Metadata-Version: 2.4
Name: caddy-in-the-middle
Version: 0.4.8
Summary: Testcontainers module for CaddyInTheMiddle
Requires-Python: >=3.9
Requires-Dist: cryptography>=41.0.0
Requires-Dist: requests>=2.31.0
Requires-Dist: testcontainers>=4.0.0
Description-Content-Type: text/markdown

# Testcontainers CaddyInTheMiddle Module (Python)

A [Testcontainers](https://github.com/testcontainers/testcontainers-python) module for [CaddyInTheMiddle](https://github.com/fardjad/caddy-in-the-middle), designed to simplify integration testing where you need a programmable reverse proxy or MITM proxy.

This library allows you to spin up a pre-configured Caddy instance in Docker, complete with mock responses, custom certificates, and proxy settings, all from your Python test code.

## Getting Started

1.  **Install the package**:
    (Assuming local development or future package name)
    ```bash
    # using uv
    uv add caddy-in-the-middle
    
    # or pip
    pip install caddy-in-the-middle
    ```

2.  **Generate Test Certificates**:
    Integration tests typically require trusted certificates. This library includes a helper to generate valid self-signed Root CA certificates on the fly.

3.  **Start the Container**:
    Use the `CitmContainer` class to configure and build the container instance.

## Usage Example

Here is a complete example using `pytest`:

```python
import pytest
from pathlib import Path
import tempfile
import shutil
from caddy_in_the_middle import CitmContainer, generate_root_ca

@pytest.fixture(scope="module")
def citm_container():
    # Create a temporary directory for certs
    certs_dir = tempfile.mkdtemp()
    certs_path = Path(certs_dir)
    
    try:
        # Generate the Root CA certificates
        generate_root_ca(certs_path)

        # Configure and start the container
        # Note: DOCKER_HOST is auto-detected if not set (e.g. for OrbStack)
        with CitmContainer().with_certs_directory(certs_path) as container:
            yield container
    finally:
        if Path(certs_dir).exists():
           shutil.rmtree(certs_dir)

def test_should_proxy_request(citm_container):
    # Create a requests.Session configured to use the container's proxy
    # This session ignores SSL errors by default since we use self-signed certs
    session = citm_container.create_client(ignore_ssl_errors=True)

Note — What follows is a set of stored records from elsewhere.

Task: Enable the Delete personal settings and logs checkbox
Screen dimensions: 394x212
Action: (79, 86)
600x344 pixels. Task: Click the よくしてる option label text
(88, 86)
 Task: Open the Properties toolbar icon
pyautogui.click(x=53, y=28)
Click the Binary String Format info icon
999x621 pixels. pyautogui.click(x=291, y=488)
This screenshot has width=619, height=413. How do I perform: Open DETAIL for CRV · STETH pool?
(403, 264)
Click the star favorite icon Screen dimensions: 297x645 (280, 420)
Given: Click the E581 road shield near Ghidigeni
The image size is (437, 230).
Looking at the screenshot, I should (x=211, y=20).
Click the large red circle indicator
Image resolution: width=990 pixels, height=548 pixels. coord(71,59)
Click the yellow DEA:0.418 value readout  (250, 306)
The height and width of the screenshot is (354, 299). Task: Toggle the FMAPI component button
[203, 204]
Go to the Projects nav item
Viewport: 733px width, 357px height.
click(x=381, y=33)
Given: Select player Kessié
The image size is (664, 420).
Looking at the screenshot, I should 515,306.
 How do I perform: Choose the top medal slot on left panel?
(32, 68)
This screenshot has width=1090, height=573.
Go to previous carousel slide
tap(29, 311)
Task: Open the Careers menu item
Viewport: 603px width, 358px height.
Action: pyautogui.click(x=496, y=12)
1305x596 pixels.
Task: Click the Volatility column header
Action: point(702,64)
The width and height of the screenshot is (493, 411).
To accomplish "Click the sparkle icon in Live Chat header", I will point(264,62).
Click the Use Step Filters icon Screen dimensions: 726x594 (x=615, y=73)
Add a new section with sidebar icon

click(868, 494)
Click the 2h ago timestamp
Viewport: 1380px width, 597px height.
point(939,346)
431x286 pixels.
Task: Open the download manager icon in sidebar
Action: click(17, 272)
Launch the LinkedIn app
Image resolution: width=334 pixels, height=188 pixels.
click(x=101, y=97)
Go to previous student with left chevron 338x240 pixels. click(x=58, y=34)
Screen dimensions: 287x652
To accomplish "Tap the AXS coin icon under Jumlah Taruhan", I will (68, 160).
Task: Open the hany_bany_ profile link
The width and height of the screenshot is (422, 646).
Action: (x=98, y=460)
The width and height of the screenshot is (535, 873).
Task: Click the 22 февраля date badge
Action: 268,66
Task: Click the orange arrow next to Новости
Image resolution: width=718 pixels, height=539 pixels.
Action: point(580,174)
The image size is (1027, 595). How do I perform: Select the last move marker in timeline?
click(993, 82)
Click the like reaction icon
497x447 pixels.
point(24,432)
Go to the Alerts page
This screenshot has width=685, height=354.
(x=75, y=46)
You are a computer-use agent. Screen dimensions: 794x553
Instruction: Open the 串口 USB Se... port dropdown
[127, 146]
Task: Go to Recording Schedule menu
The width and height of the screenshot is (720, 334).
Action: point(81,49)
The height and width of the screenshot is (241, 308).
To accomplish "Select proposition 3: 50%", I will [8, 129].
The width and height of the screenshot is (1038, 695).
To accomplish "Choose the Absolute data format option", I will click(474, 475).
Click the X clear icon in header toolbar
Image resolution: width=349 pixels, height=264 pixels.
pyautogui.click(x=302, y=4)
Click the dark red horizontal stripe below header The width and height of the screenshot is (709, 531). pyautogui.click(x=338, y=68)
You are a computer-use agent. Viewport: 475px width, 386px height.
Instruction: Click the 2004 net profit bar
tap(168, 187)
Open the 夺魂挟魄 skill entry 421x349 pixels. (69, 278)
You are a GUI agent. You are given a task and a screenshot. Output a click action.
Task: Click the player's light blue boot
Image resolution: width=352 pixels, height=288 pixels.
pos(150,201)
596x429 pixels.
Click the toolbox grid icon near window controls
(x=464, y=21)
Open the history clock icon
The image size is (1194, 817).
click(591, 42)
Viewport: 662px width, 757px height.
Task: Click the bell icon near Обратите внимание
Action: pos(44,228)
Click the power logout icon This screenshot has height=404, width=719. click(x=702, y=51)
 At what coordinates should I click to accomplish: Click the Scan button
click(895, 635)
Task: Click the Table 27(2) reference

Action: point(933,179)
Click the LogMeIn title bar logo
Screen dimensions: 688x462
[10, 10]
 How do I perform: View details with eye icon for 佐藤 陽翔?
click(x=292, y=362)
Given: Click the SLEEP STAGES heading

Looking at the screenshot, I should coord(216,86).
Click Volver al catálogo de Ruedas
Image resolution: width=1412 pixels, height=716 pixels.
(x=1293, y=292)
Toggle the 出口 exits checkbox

    # Make a request through MITMProxy in the citm container
    # Note: 'example.com' will be proxied
    response = session.get("https://registered-dns-name-in-citm-network:1234/blabla")
    assert response.status_code == 200
```

## Configuration

The `CitmContainer` provides a fluent API for customization:

*   **`with_certs_directory(path: Path)`** (Required): Path to the directory containing `rootCA.pem` and `rootCA-key.pem`.
*   **`with_mocks_directory(path: Path)`**: Mounts a directory of mock templates (e.g., `*.mako` files) into the container.
*   **`with_caddyfile_directory(path: Path)`**: Mounts a directory containing a custom `Caddyfile` if you need advanced Caddy configuration.
*   **`with_citm_network(network_name: str)`**: Connects the container to a specific Docker network. This enables automatic service discovery: if other containers on this network have the `citm_dns_names` label, their DNS names will be automatically resolved by the `dnsmasq` instance running inside the CITM container.
*   **`with_dns_names(*names: str)`**: Sets the `citm_dns_names` label on the container. This leverages CITM's built-in service discovery to register these DNS names.
*   **`with_mock_paths(patterns: List[str])`**: explicit list of mock file patterns to load. *Note: Paths are validated to prevent traversal outside the mocks directory.*

## Helper Methods

Once the container is running and healthy, you can access helpful properties and methods:

*   **`create_client(ignore_ssl_errors=True)`**: Returns a `requests.Session` pre-configured with the correct proxy settings.
*   **`get_http_proxy_address()`**: Returns the address of the HTTP proxy (e.g., `http://localhost:32768`).
*   **`get_socks_proxy_address()`**: Returns the address of the SOCKS5 proxy.
*   **`get_admin_base_url()`**: Returns the base URL for the Caddy admin API.
*   **`get_caddy_http_base_url()` / `get_caddy_https_base_url()`**: Returns the base URLs for direct access to Caddy.